# Bench grinder



## doubleboost (Mar 24, 2010)

Hi
I have been given this wolf bench grinder.
After a clean up & rewire it runs great .
As you can see it has no tool rests or guards fitted
If anyone uses this grinder a picture would be great so i can make some rests
John


----------



## b.lindsey (Mar 24, 2010)

Any idea of its age John?

Bill


----------



## GailInNM (Mar 24, 2010)

Small photo but maybe it will be of some help.

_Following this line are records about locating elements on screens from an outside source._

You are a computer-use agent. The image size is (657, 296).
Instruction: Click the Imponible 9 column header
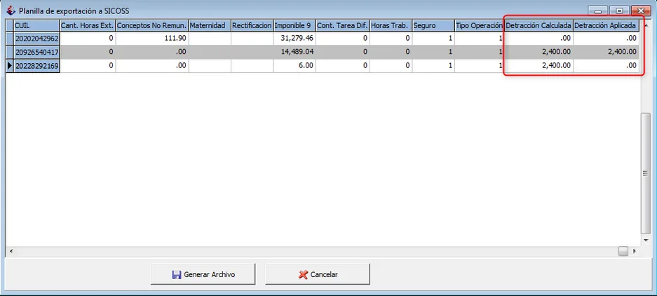294,25
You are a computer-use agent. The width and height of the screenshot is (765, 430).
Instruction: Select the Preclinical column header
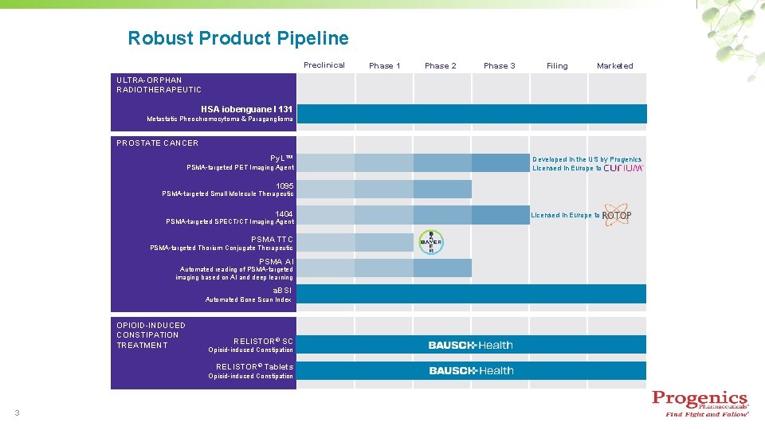[324, 65]
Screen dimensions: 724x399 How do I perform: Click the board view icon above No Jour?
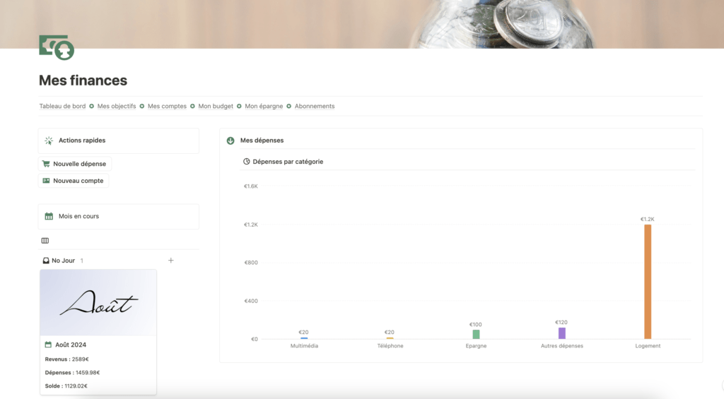coord(45,241)
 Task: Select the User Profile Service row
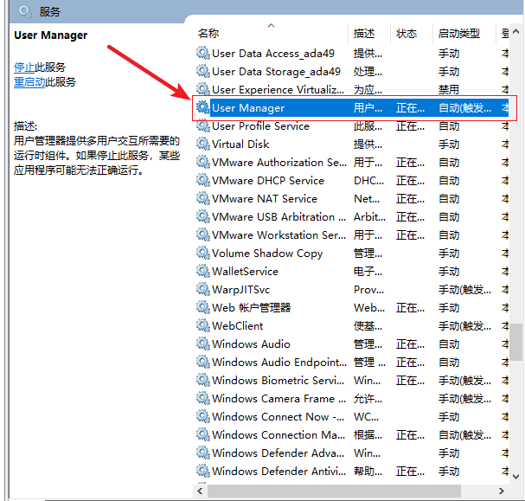click(x=260, y=126)
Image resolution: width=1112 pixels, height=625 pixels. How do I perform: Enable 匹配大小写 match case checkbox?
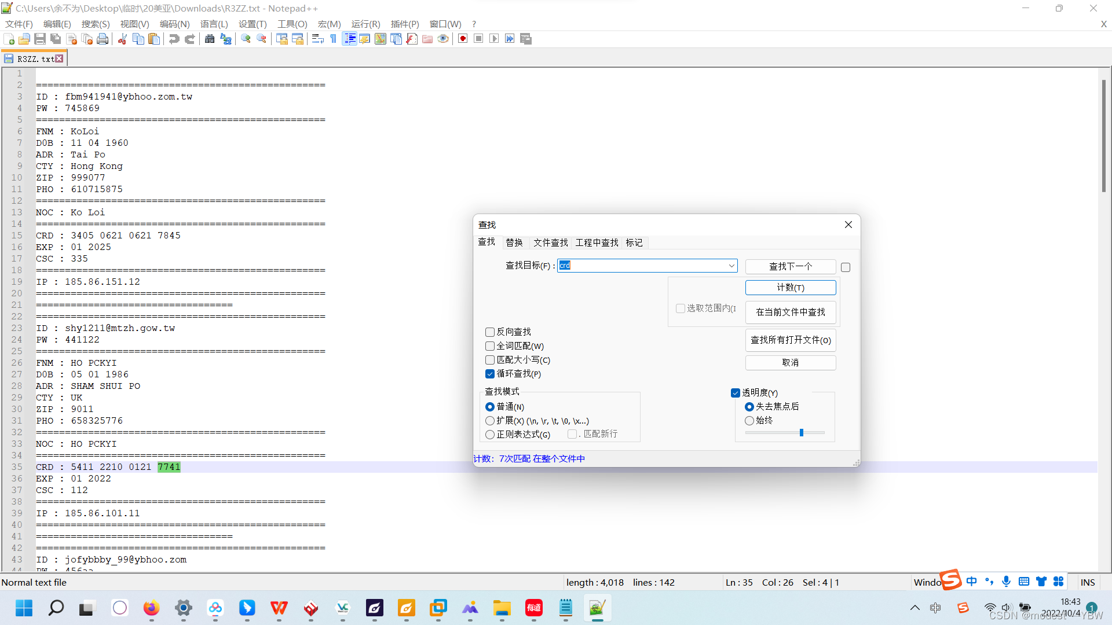point(490,360)
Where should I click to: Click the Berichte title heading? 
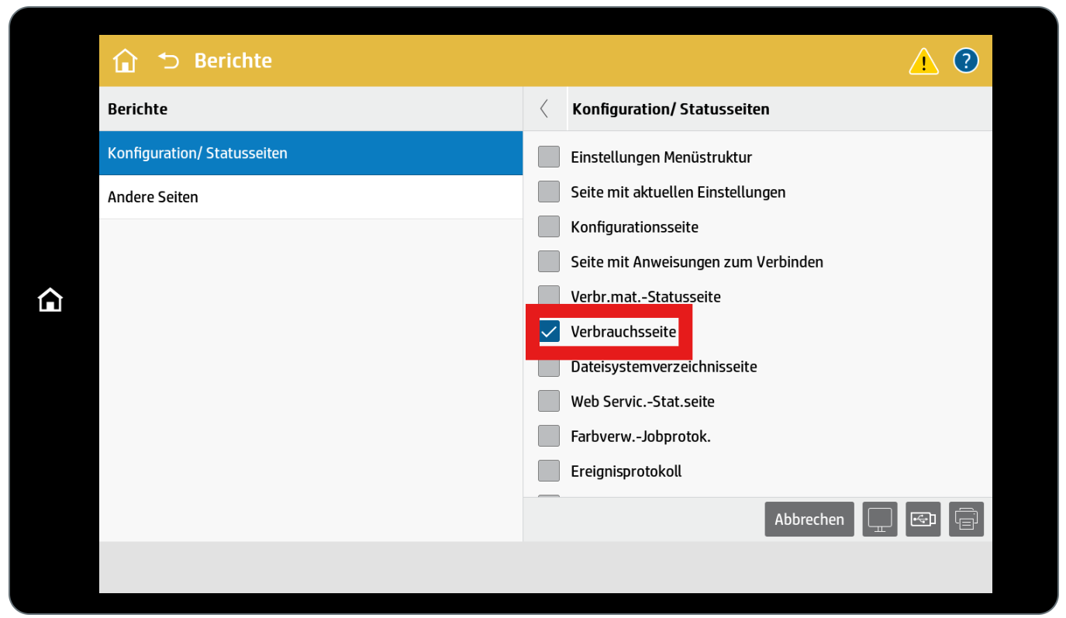tap(137, 109)
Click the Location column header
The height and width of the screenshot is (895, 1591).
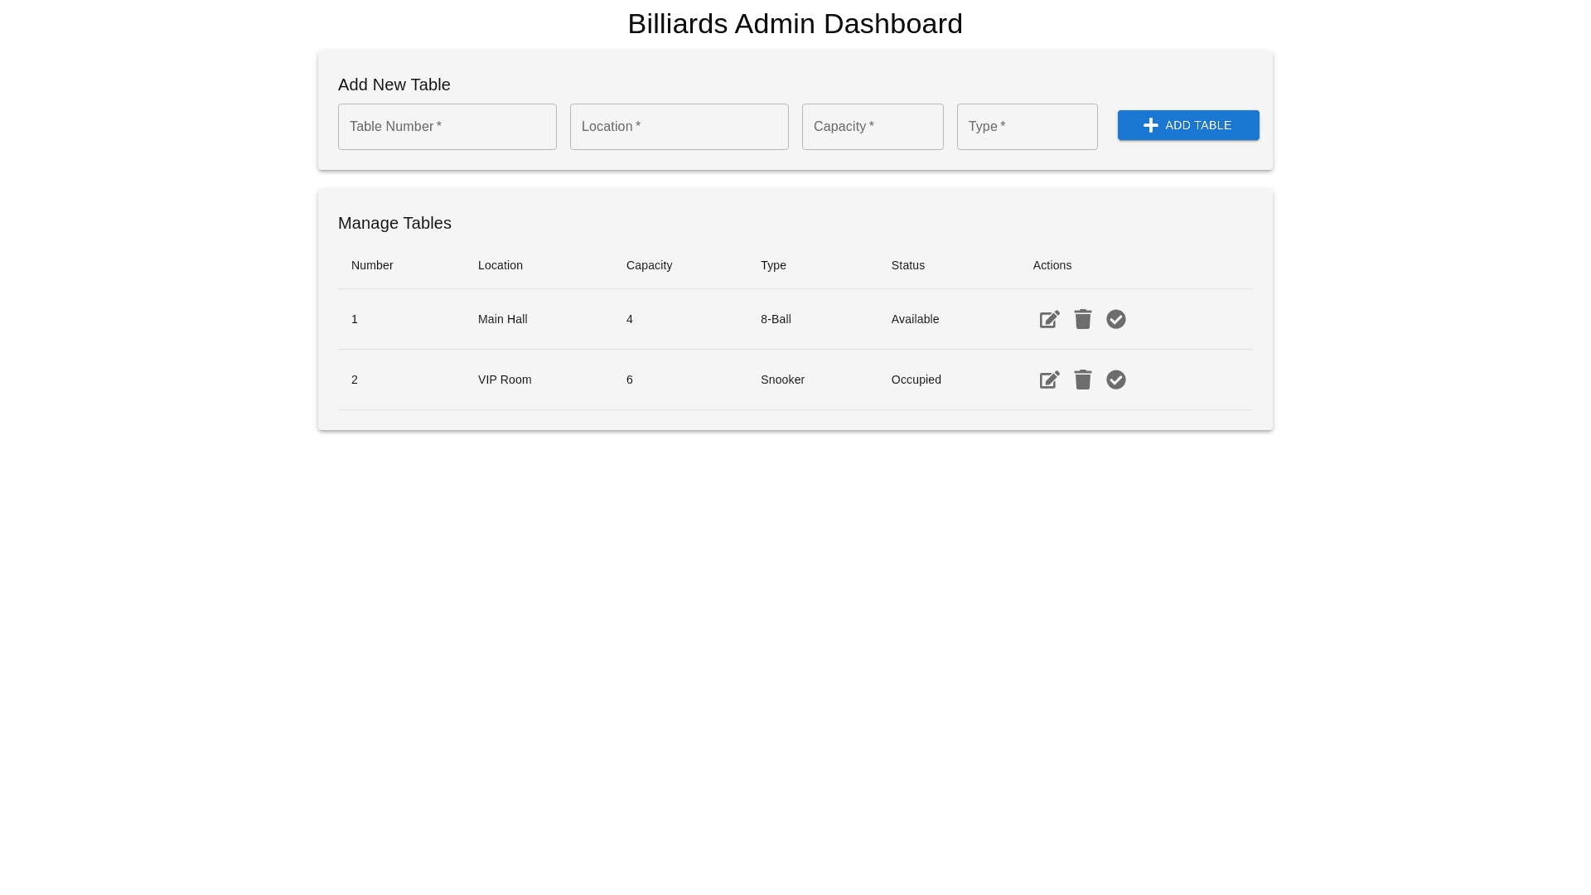click(x=500, y=266)
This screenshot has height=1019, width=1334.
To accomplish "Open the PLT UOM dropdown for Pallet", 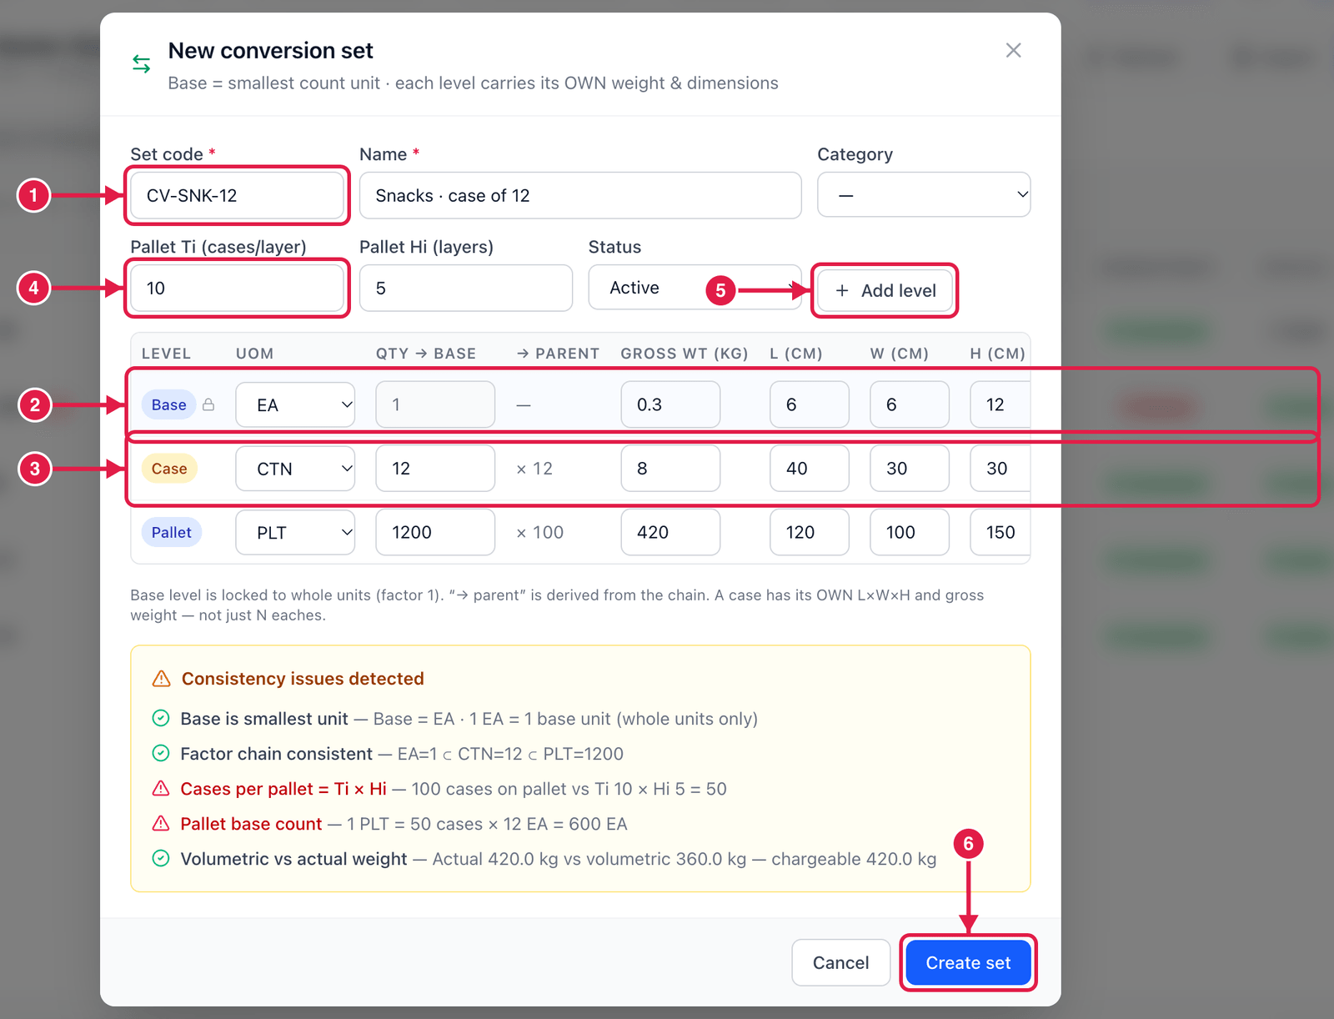I will pos(295,532).
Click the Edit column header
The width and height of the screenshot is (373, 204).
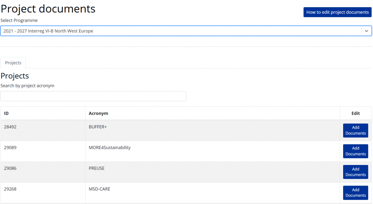(x=356, y=113)
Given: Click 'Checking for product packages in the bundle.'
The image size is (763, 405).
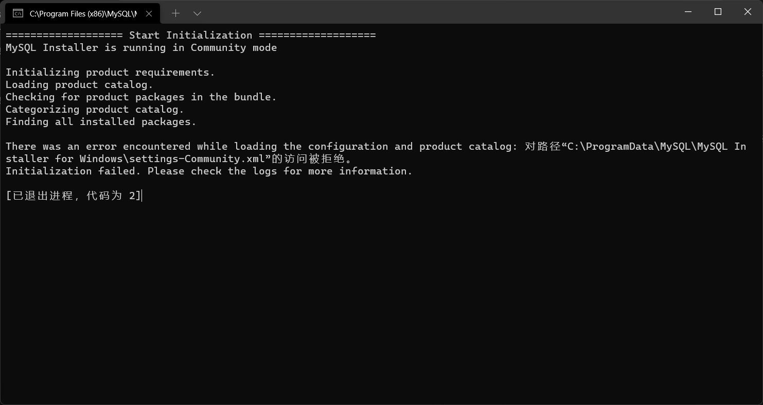Looking at the screenshot, I should pos(141,97).

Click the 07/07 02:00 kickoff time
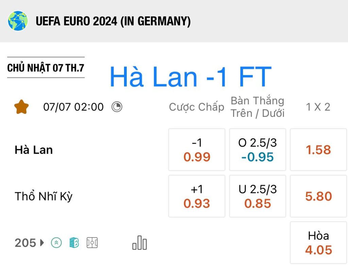73,107
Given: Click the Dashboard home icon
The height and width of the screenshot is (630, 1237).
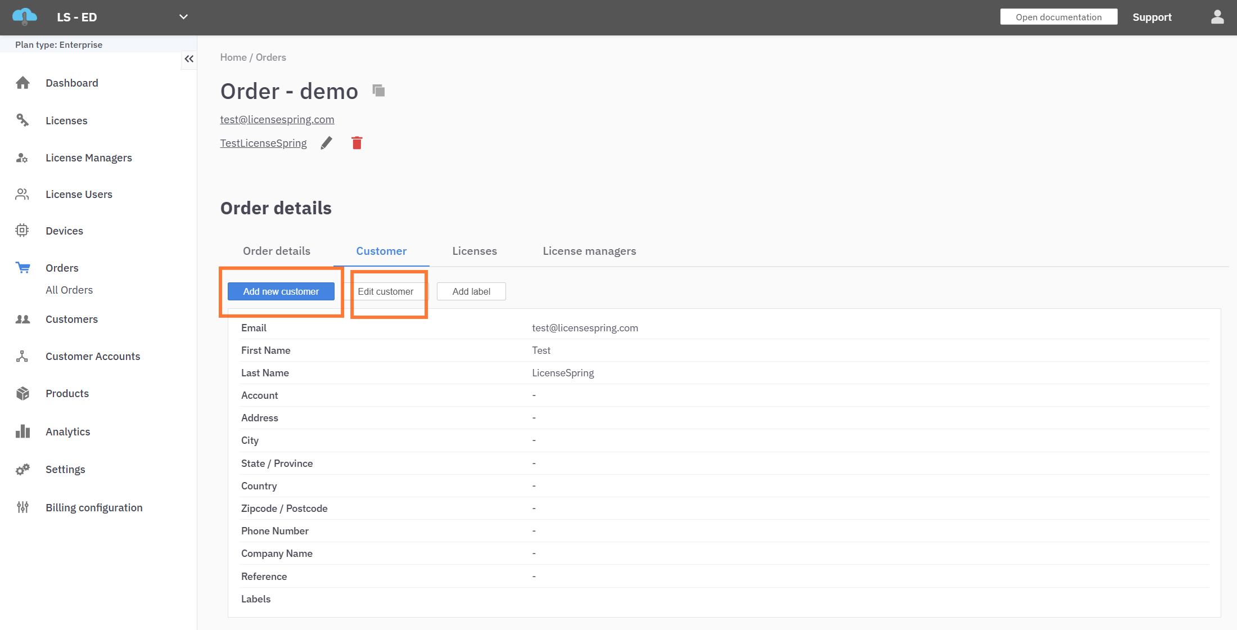Looking at the screenshot, I should click(22, 83).
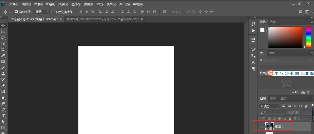Pick the Eyedropper tool
The image size is (314, 134).
tap(3, 56)
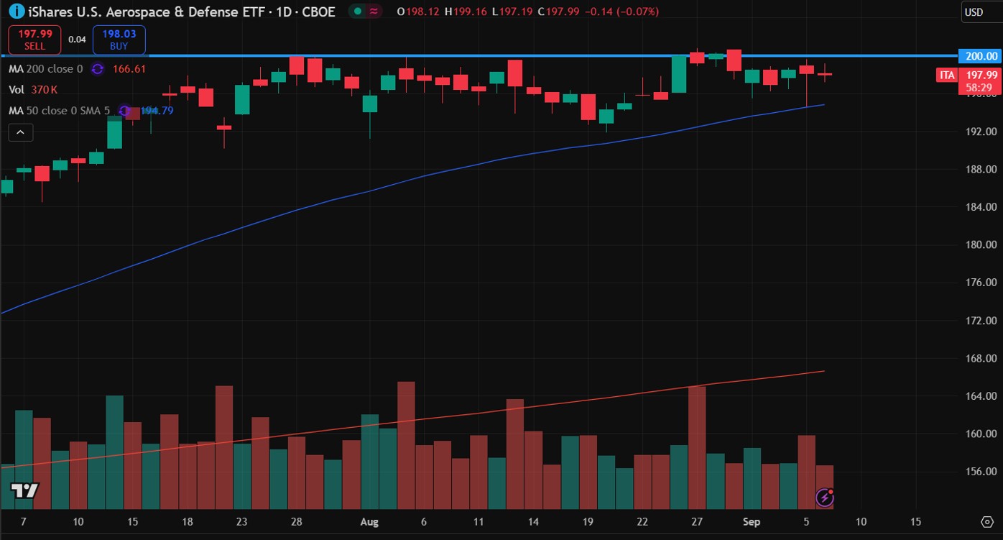Click the TradingView logo on the chart

click(25, 490)
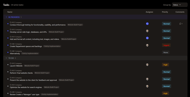Click ClickUp Implementation tag on Review Create Manager task

click(50, 94)
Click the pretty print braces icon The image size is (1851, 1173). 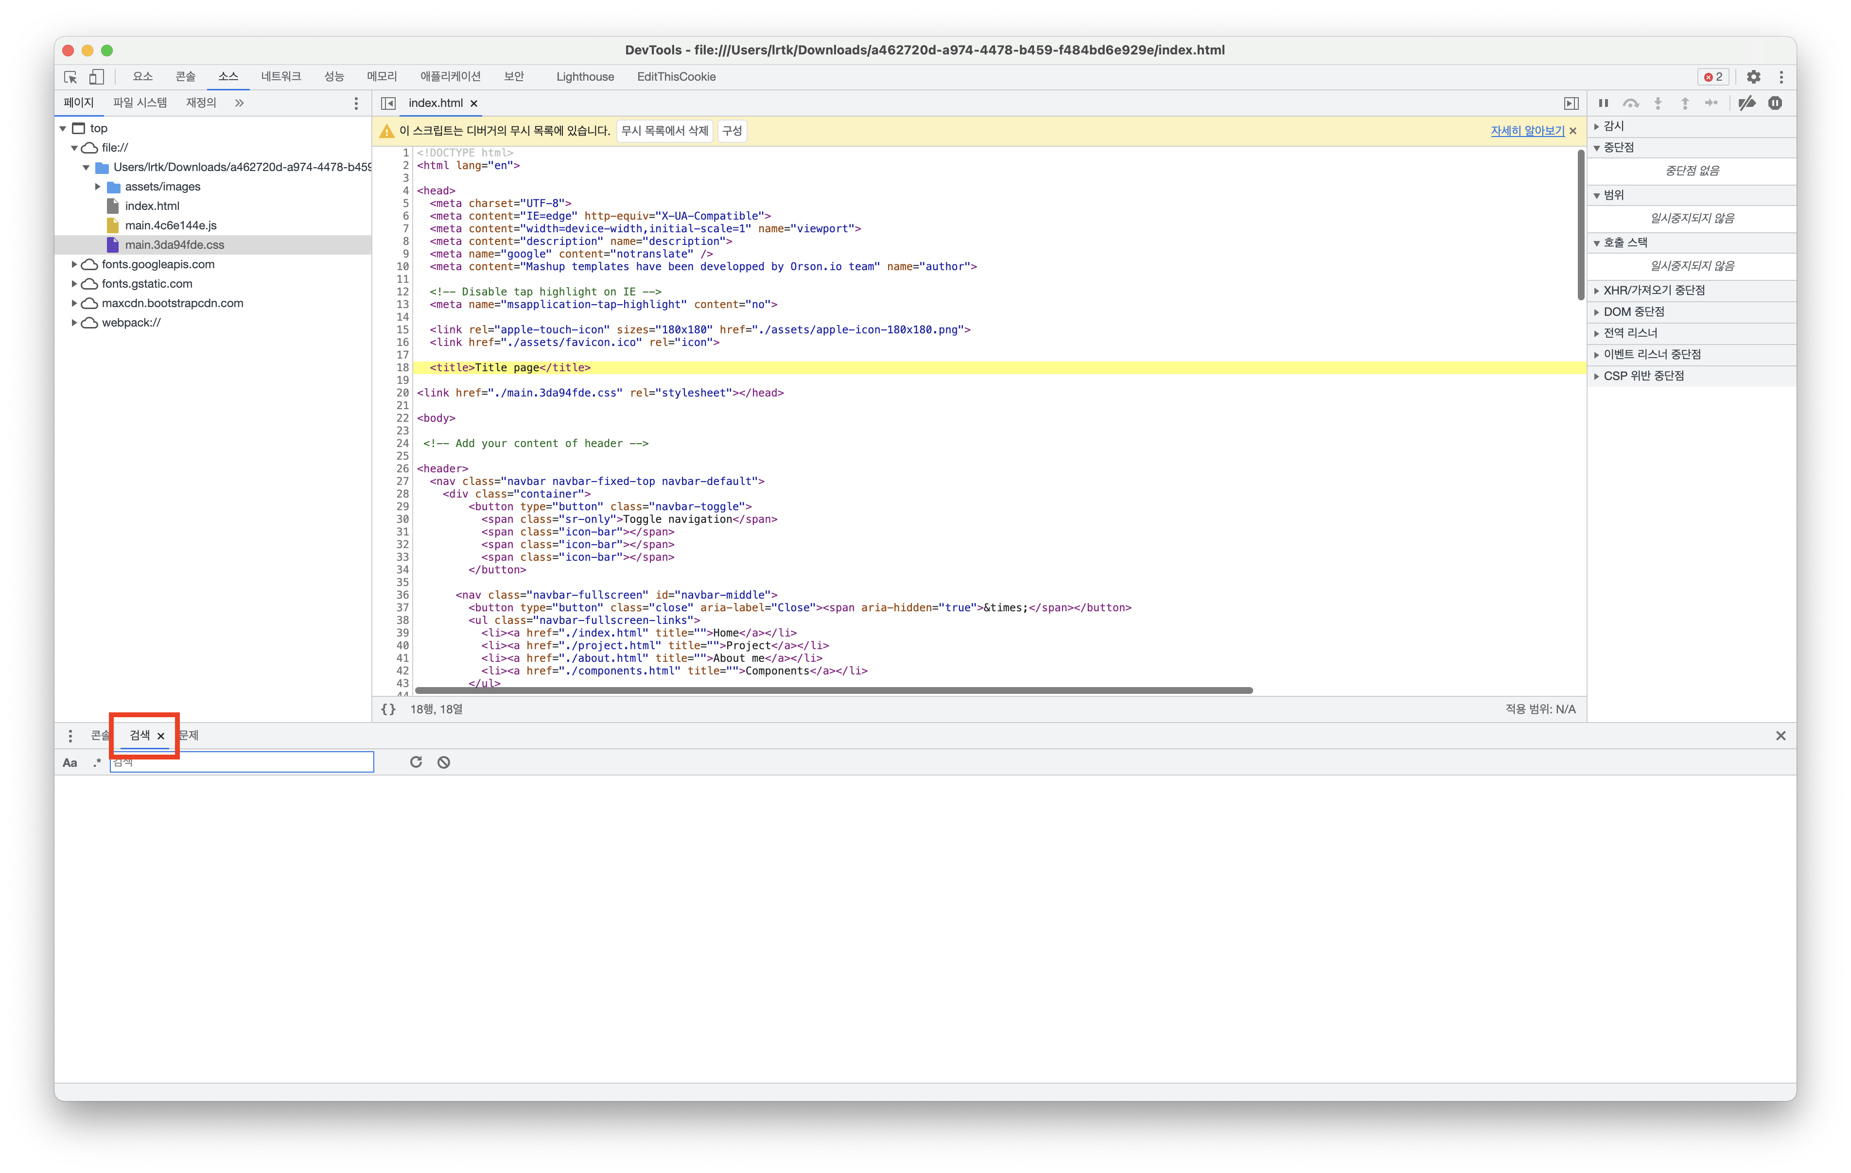[x=389, y=709]
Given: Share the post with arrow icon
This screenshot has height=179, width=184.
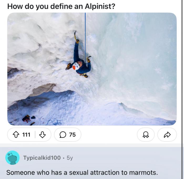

Fixed rod is mounted in the cast in bosses on the base and tool rest assembly is pivoted on that.


----------



## miker (Mar 25, 2010)

Is this similar?

http://www.mig-welding.co.uk/forum/attachment.php?attachmentid=12637&stc=1&d=1259789467

or this...

http://www.benchgrinder.org.uk/images/old_wolf_grinder.jpg


Rgds


----------



## doubleboost (Mar 25, 2010)

Thanks for the replies the pictures confirm what i had pictures.
I will be able to fabricate something.
The grinder is at least 30 years old it is amazing how smooth it runs
John


----------



## doubleboost (Mar 29, 2010)

Hi
Made up some rests ,thanks again for the pictures (worth a thousand words)


----------